What is Article 371 of Indian Constitution? Can it solve the Kashmir issue?

Relevance:

  • GS 2 || Polity || Other Constitutional Dimensions || Special Provisions for Some states

Why in the news?

Kashmir has always been matter of discussion, Article 371 gives special provision to some states

What is Article 371?

  • Part 21 of the Indian Constitution applies (Temporary, Transitional and Special Provisions).
  • Special provisions for Assam, Nagaland, Gujarat, Maharashtra, and other states are addressed under Article 371 and its sub-articles. Typically, they include creating a separate Development Board for specific backward regions in order to give additional funding and/or reserving positions in local government employment, institutions, and so forth.
  • For example, the Telengana region’s Article 371 (D) provides for local cadres to be given preference in direct recruitment and admittance to educational institutions, as well as the establishment of an administrative tribunal. (In school and work, a necessity to live in one’s own home/a “sons of soil” policy).

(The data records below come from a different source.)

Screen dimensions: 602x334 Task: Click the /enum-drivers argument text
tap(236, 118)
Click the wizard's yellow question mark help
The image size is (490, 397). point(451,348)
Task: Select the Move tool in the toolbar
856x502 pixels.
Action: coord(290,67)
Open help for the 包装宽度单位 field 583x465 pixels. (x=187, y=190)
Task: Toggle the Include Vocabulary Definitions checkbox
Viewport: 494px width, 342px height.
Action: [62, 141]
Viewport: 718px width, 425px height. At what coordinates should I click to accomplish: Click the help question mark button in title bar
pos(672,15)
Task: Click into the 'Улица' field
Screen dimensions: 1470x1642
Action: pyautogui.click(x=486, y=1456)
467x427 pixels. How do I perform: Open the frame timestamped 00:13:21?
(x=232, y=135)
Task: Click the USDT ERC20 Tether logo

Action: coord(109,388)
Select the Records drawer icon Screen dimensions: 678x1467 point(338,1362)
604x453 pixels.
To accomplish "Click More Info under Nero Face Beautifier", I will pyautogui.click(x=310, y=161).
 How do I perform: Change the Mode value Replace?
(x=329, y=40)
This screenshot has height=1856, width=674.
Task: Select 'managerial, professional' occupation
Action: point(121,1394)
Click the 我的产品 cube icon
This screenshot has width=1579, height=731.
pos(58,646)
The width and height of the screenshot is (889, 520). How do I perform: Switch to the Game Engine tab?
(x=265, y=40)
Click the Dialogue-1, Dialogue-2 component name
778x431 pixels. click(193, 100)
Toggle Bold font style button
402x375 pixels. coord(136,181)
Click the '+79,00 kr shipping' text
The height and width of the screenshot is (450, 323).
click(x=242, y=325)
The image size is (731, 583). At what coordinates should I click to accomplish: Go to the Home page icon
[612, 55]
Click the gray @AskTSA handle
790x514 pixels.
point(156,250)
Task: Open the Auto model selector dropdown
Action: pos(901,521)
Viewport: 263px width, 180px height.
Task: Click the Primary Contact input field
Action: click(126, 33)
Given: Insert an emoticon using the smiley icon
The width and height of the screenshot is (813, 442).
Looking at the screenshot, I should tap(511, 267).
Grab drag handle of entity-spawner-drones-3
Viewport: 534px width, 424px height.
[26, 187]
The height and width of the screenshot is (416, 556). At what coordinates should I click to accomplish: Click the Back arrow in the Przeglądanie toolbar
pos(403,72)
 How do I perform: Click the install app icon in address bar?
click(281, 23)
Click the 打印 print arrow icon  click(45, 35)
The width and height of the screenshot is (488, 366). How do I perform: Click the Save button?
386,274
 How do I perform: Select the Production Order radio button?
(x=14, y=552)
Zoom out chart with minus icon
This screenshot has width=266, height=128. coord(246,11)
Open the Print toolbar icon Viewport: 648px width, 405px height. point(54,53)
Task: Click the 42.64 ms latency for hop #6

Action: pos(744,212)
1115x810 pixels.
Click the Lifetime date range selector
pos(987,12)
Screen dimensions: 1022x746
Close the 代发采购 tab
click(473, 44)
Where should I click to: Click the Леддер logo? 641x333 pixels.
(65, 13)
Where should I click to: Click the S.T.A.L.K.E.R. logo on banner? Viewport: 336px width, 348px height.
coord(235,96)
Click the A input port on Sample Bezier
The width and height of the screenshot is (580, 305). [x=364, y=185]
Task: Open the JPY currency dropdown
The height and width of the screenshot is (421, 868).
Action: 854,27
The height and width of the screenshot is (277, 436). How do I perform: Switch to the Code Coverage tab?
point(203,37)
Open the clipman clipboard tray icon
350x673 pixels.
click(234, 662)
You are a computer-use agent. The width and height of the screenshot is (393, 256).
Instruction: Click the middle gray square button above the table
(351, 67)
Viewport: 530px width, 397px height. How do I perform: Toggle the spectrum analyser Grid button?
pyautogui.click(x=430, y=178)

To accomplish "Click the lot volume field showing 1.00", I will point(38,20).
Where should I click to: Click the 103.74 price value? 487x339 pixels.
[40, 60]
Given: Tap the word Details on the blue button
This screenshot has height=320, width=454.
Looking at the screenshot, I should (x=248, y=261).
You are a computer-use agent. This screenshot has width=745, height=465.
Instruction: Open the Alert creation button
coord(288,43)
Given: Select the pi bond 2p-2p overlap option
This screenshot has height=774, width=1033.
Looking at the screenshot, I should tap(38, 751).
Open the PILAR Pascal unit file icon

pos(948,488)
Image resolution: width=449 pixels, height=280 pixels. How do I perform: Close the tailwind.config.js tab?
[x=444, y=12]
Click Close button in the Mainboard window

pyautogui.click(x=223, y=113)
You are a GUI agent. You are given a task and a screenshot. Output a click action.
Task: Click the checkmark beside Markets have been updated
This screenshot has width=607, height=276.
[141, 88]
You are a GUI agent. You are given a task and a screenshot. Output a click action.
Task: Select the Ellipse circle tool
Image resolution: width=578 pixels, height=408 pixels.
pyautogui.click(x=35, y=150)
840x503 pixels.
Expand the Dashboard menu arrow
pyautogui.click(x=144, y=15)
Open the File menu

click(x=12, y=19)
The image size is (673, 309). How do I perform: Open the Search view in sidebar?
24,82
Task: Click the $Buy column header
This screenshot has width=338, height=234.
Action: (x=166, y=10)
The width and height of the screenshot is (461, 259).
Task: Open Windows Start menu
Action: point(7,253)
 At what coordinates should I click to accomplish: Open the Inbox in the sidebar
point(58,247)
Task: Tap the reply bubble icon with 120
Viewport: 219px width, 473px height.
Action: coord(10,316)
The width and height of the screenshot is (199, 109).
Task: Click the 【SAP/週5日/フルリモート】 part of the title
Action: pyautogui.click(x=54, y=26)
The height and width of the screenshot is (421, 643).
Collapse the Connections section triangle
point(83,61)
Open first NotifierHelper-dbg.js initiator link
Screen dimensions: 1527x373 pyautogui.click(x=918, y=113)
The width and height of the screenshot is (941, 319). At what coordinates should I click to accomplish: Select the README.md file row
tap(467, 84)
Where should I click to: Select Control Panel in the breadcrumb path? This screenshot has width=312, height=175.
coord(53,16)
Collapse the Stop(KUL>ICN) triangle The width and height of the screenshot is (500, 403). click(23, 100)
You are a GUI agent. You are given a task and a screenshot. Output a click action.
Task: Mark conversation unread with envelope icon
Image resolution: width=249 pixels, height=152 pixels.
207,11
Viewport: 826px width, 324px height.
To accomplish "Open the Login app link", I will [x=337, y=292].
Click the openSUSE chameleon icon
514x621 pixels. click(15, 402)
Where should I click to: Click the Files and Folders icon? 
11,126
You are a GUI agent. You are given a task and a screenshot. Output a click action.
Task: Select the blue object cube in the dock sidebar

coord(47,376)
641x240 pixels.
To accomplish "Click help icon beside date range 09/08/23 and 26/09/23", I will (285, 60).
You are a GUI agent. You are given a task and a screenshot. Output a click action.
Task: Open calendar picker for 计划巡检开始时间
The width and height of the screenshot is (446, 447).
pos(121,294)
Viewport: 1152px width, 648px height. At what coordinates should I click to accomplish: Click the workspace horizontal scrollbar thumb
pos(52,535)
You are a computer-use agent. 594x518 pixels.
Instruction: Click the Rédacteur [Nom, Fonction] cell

About Article 371 of the Indian Constitution:

  • Article 371, Maharashtra and Gujarat: The Governor has “special responsibility” to establish “separate development boards” for “Vidarbha, Marathwada, and the rest of Maharashtra,” as well as Saurashtra and Kutch in Gujarat; to ensure “equitable allocation of funds for developmental expenditure over the said areas,” and to ensure “equitable arrangement providing adequate facilities for technical education and vocational training, and adequate opportunities.”
  • Article 371A (13th Amendment Act, 1962), Nagaland: This clause was included after the Centre and the Naga People’s Convention reached a 16-point agreement in 1960, which resulted in the establishment of Nagaland in 1963. Parliament cannot legislate on Naga religion or social customs, Naga customary law and procedure, civil and criminal justice administration including Naga customary law judgments, or property ownership and transfer without the approval of the state Assembly.
  • Article 371B (22nd Amendment Act, 1969), Assam: The President may establish the composition and duties of an Assembly committee made up of members elected from the state’s tribal territories.
  • Article 371C (27th Amendment Act, 1971), Manipur: The President may establish a committee of elected members from the Hill regions in the Assembly and delegate “particular responsibility” for its efficient operation to the Governor.
  • Article 371D (32nd Amendment Act, 1973; substituted by The Andhra Pradesh Reorganisation Act, 2014), Andhra Pradesh and Telangana: The president must guarantee that “citizens from all regions of the state” have “equal chances and facilities” in “public employment and education.” He has the authority to order the state administration to organize “any class or classes of positions in a civil service of the State, or any class or classes of civil posts under the State” into separate local cadres for different areas of the state. He has similar powers vis-à-vis admissions in educational institutions.
  • Article 371E: A legislation passed by Parliament authorizes the creation of a university in Andhra Pradesh. However, this is not a “special provision” in the meaning of the other provisions in this section.
  • Article 371F (36th Amendment Act, 1975), Sikkim: The members of Sikkim’s Legislative Assembly elect the state’s representative in the House of People. To protect the rights and interests of different segments of Sikkim’s population, Parliament may establish a number of seats in the Assembly that can only be filled by candidates from those segments.
  • Article 371G (53rd Amendment Act, 1986), Mizoram: Unless the Assembly agrees otherwise, Parliament cannot pass legislation on “Mizo religious or social activities, Mizo customary law and procedure, administration of civil and criminal justice including judgements based on Mizo customary law, ownership and transfer of land.
  • Article 371H (55th Amendment Act, 1986), Arunachal Pradesh: When it comes to law and order, the Governor has a unique role: “he shall, after consulting the Council of Ministers, exercise his own judgment as to the measures to be taken.”
  • Article 371J (98th Amendment Act, 2012), Karnataka: A special development board for the Hyderabad-Karnataka area has been established. There will be an “equitable allocation of cash for developmental expenditures across the specified region,” as well as “equitable chances and facilities” in government jobs and education for persons from this region.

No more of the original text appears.